In 1977, she was elected superior of the community. In 1978, she met Helen and Helen's parents.

Helen House, in Oxford, England, is a respite center for children who are afflicted with catastrophic or fatal illnesses, including cancers and a host of genetic disorders for which there is no cure. The conditions have names such as Hurler's Disease, which was once called Gargoyle Disease because of the child's distorted features. Or there is Hunter's disease and San Filippo's disease.

Helen House is named for a 9-year-old girl who is still alive herself and still comes to Helen House for periods of time.

Until she was almost 3 years old, Helen was a normal, happy toddler. Then there were months of acute illness, in which doctors and nurses felt she could die at any moment.

The acute phase of Helen's illness -- unspecified -- leveled off, but Helen was left with "no means of communication and apparently unaware of her surroundings." There came a time when hospitals could be no more help, and Helen's parents took her home.

As Mother Frances described it recently to an audience of pediatric hospice workers, almost all of whom were in tears by the end, Helen's parents "suddenly found themselves essentially alone. The doctor and the nurses and the clergy were helpful and supportive," she said, "but they'd be there maybe up to 20 minutes a day, and the long hours of the night, where Helen would often not sleep, but cry piteously and inconsolably, took their toll.

"The worst thing, the most tiring thing," said Mother Frances, "was the prolonged grief. Friends, once sympathetic, began to lose interest. They almost wished she had died."
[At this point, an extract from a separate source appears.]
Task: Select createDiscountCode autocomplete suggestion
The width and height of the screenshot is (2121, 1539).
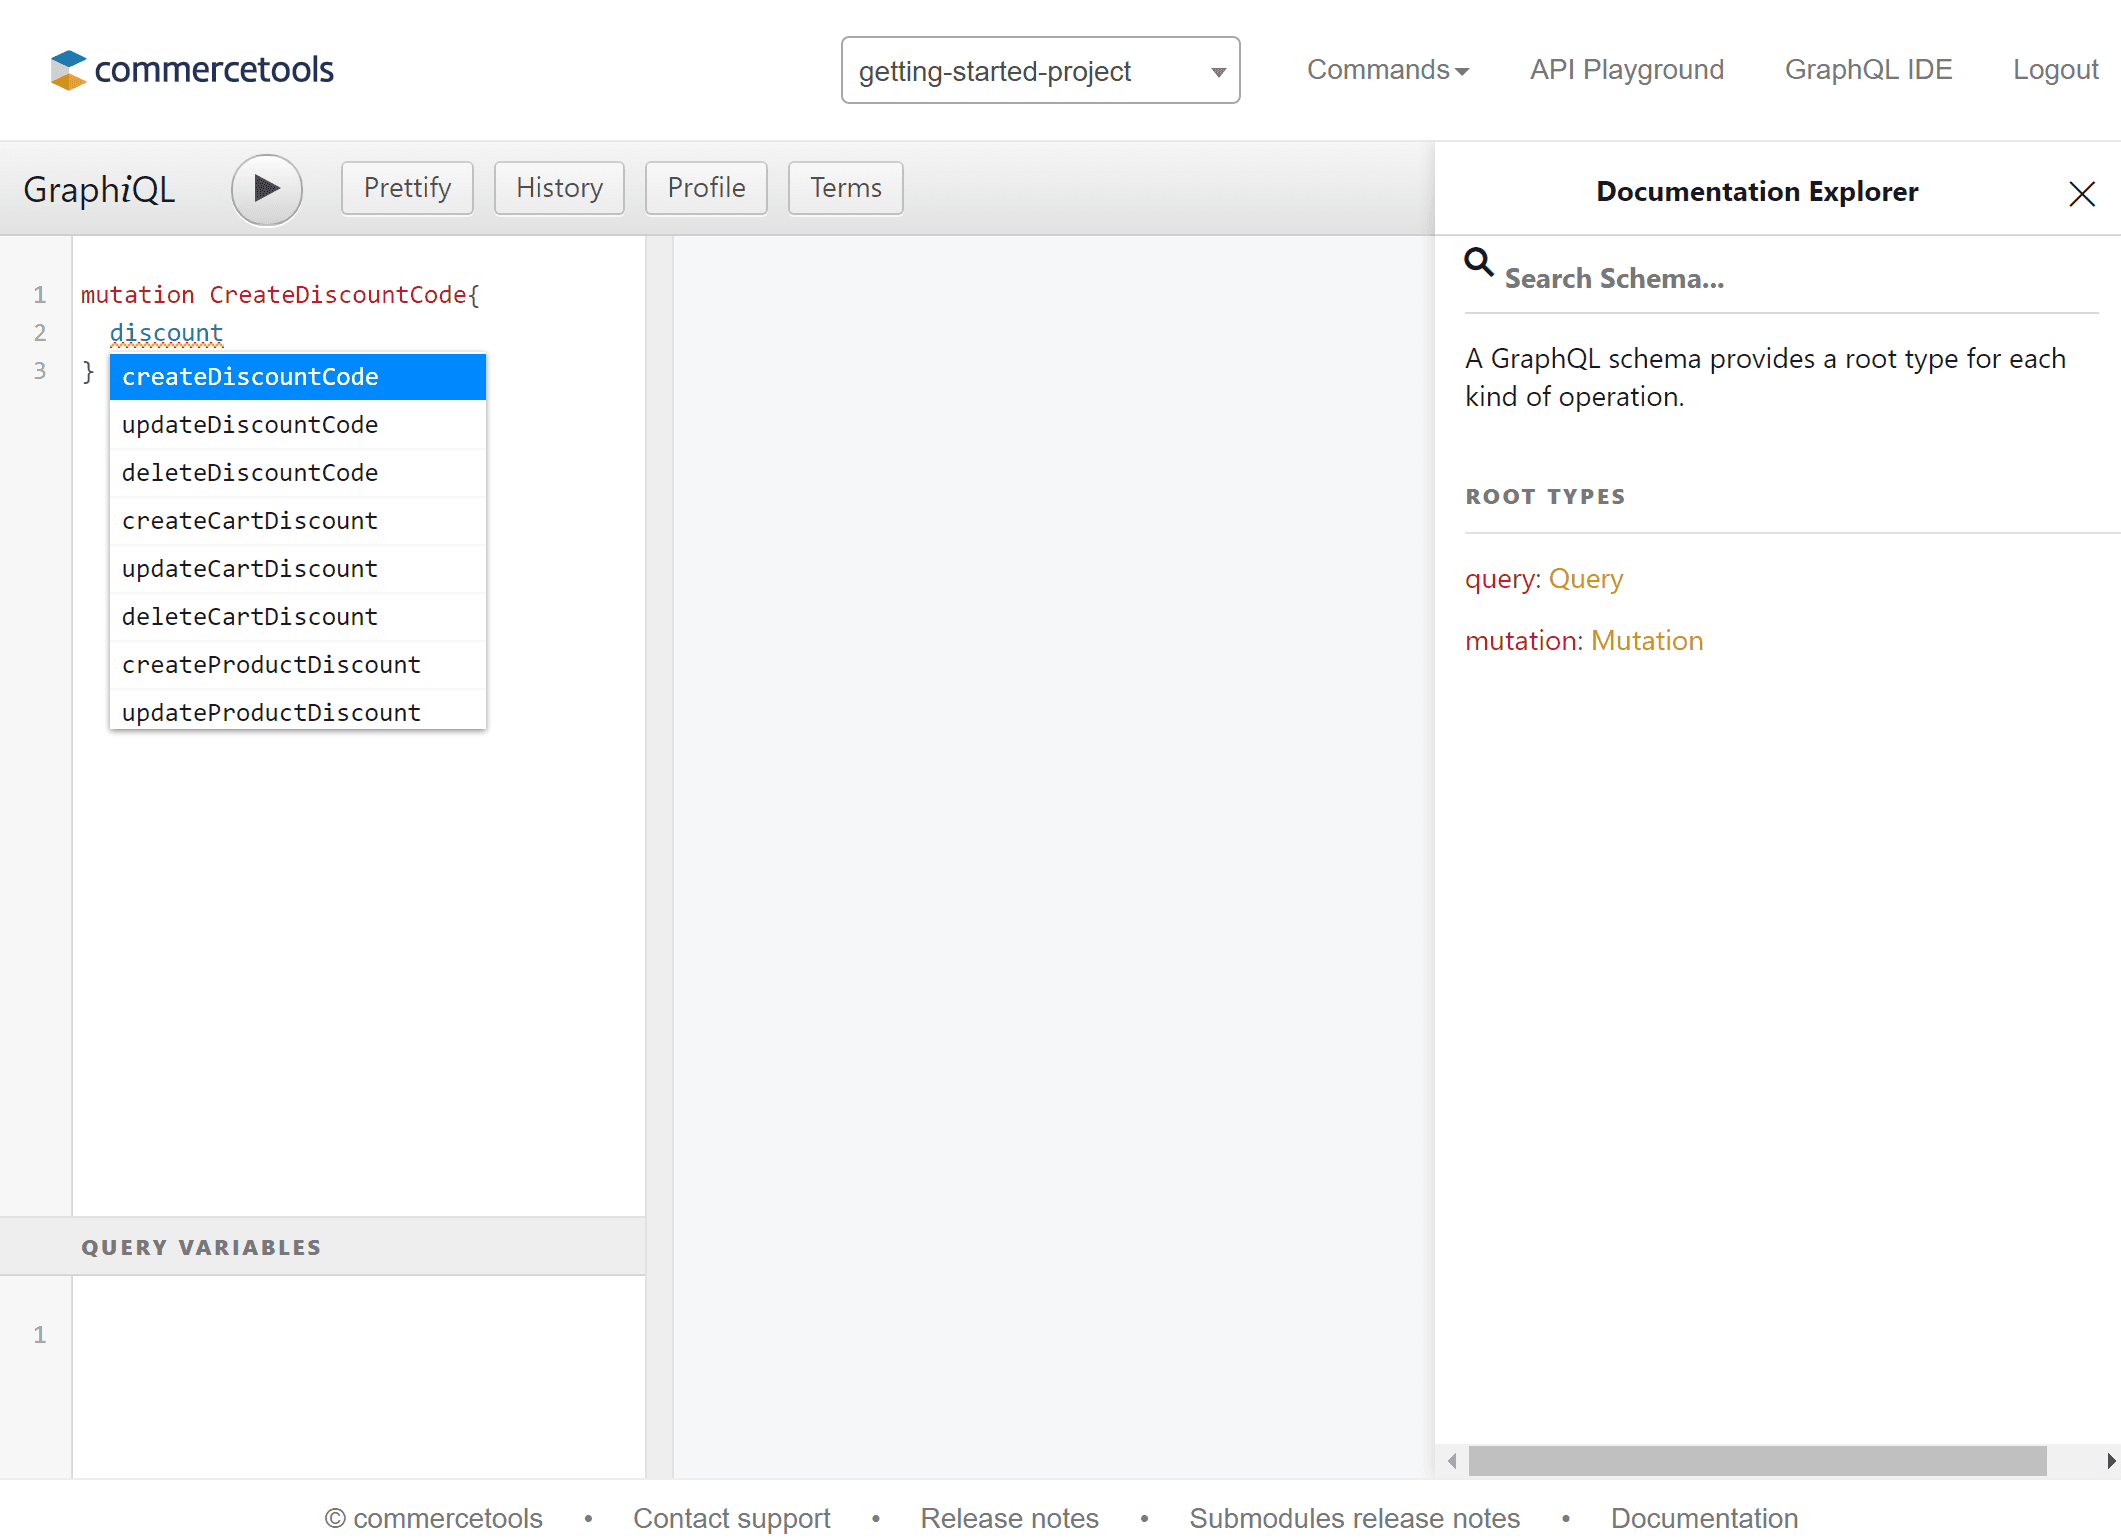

A friend of a friend brought them together with Mother Frances and, as she tells it, "One day I got the courage to ask them to lend her to me."

From that moment, the concept of Helen House was born. Mother Frances, with the help of British schoolchildren and their pence and their pictures, raised the funds -- about 1 1/2 million British pounds -- to build the tiny center, room enough for about eight children. "And they come with family, siblings, pets -- terrapins, for example, and even a tarantula."
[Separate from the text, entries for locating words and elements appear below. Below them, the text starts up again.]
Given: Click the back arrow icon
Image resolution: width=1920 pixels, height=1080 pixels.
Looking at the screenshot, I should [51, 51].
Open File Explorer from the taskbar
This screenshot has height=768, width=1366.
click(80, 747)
The hospice runs with one or two professionals and a crew of "OBEs," which Mother Frances describes as "odd bods, extraordinaire." ("We'd never be able to do that in this country," sighs a pediatrician at one of her speeches.)

It gives parents a chance for a break, of course, but it is mostly for the children.

Mother Frances reads this letter from a child whose parents did not tell him he was dying, but who knew it anyway:

"I'm bored at home, and I'm fed up with my parents. Would you please book me into the Snoopy bedroom for the next week, please, and they won't be coming with me.

"They don't know I know,' " he confided to her later. " 'And it is so hard to keep them from finding out that I do."

The hospice's resources, limited though they are, are available to families even after the child has died. And this can be hard, Mother Frances concedes.

"I've never in my life experienced the depth of friendship that one does with the children and the families. I guess because the preliminaries that we normally have to go through just aren't relevant anymore, and differences in classes and races, intellect or religion just have no bearing when a sick child is involved.

"These friendships go so deep, you share in their grief very deeply, again and again. And however strong your belief is in some kind of life after death, it doesn't take the grief away."